The core of Earthmover is an array-native data model for reading and writing chunked, columnar-like multi-dimensional grids. It builds on the open-source tools that its founders helped popularize, such as Xarray for labeled arrays, Pangeo for scalable science in the cloud, and Icechunk/Zarr for cloud-optimized storage. The upshot: Users can select time ranges, variables and bounding boxes without having to drag entire files around, and they can push compute to data on AWS, Google Cloud or Azure, or on-premises object stores.
Typical users handle tens to hundreds of terabytes, and some up to the petabyte level as they merge model output, satellite imagery and sensor feeds. Consistent, cloud-native layout enables those teams to spin up dashboards, batch runs or machine learning pipelines without bespoke ETL for each new dataset.

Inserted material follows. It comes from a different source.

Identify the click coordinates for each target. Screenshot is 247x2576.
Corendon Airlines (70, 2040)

Open source as practical vendor risk insurance

The portability also minimizes data gravity costs. Teams can keep archives closer to existing analytics stacks, stand up governed sharing policies and move only the slices they need for a query or model run. In regulated sectors, that hybrid approach opens up modern cloud workflows while not giving up data residency or provenance controls.
Who’s buying: insurance, energy and trading
Early adopters shine a light on the breadth of the platform. Kettle, an insurance startup, uses Earthmover to analyze wildfire risk by fusing meteorology with fuels, topography and historical burn scars. The Germany-based energy giant RWE applies weather-induced forecasting to stack the ladder of renewable generation and financial positions. Throughout the industry, grid operators monitor ramp risk from fast-moving weather fronts, and commodity desks are watching ensemble guidance to price uncertainty.

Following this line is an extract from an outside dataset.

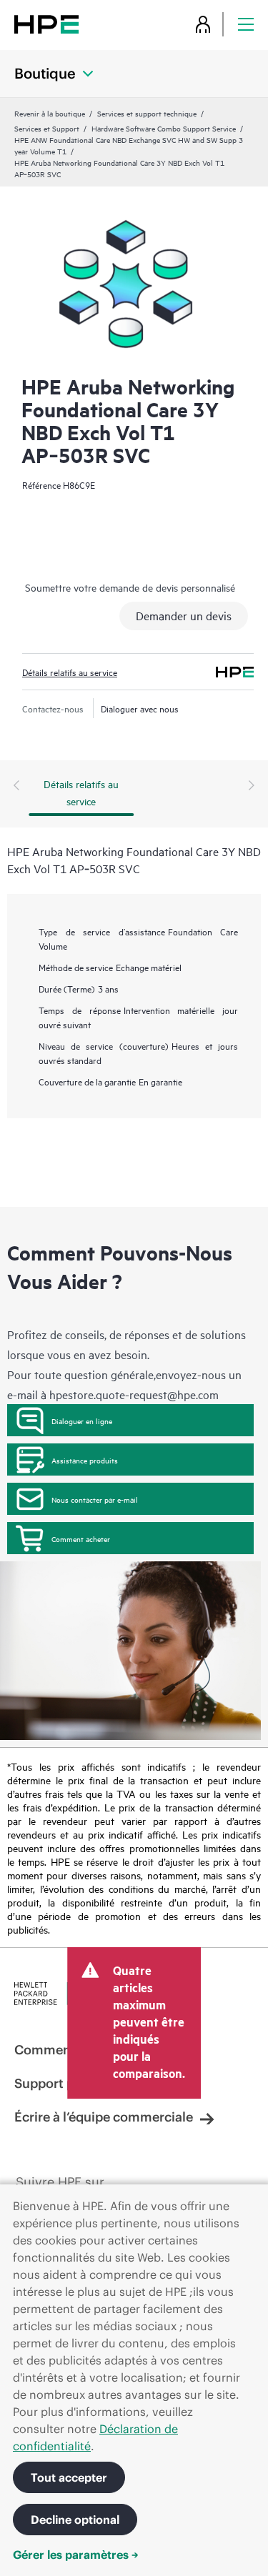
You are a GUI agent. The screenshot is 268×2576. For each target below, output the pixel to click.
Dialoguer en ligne (81, 1420)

In all three cases, the unifier is speed to insight. Instead of having to spin up Python scripts for each new question, they seek shareable maps, time series and anomaly layers rendered on demand, with the ability to drop back into code when necessary. The Snowflake-likeness of rasters — query, share, govern — checks that box.
Competition and the role Earthmover targets
It is a crowded but broken landscape. The Weather Company (IBM), Tomorrow.io, and Meteomatics offer forecasts as services; planetary-scale catalogs like Google Earth Engine and Microsoft’s Planetary Computer dominate imagery and vector analytics; data clouds such as Snowflake are increasingly looking to support geospatial joins through partners like Carto. What is unusual, however, is an enterprise-grade array-native layer built for operational weather models and reanalyses alongside satellite rasters with governed sharing across clouds.
So if Earthmover standardizes access to, say, model grids from NOAA, ECMWF and national meteorological services; blends them with EO imagery; and exposes a marketplace-style sharing model, then it’s fulfilling an actual gap between scientific archives and businesses.
The path to a secure, scalable data cloud for weather
To deserve the “Snowflake of weather” shingle, a vendor needs to get fucked three ways from Sunday and emerge safe and sound through it all: seamless data onboarding at scale, governed collaboration, elastic compute at the point of data. Look for deeper support of real-time streams, ensemble-aware APIs, GPU acceleration for deep learning and cross-tenant data sharing while maintaining lineage and access controls.
Challenges remain. Standardization across models and grids is difficult, and data egress costs can blow a hole in the budget if the architectures are not tuned. But the macro tailwinds are blowing hard. The stakes are getting higher for all types of forecasts as extreme conditions become more intense, according to the World Meteorological Organization. A platform that democratizes petabyte-class weather and geospatial data, every bit as queryable as a table, could become indispensable infrastructure.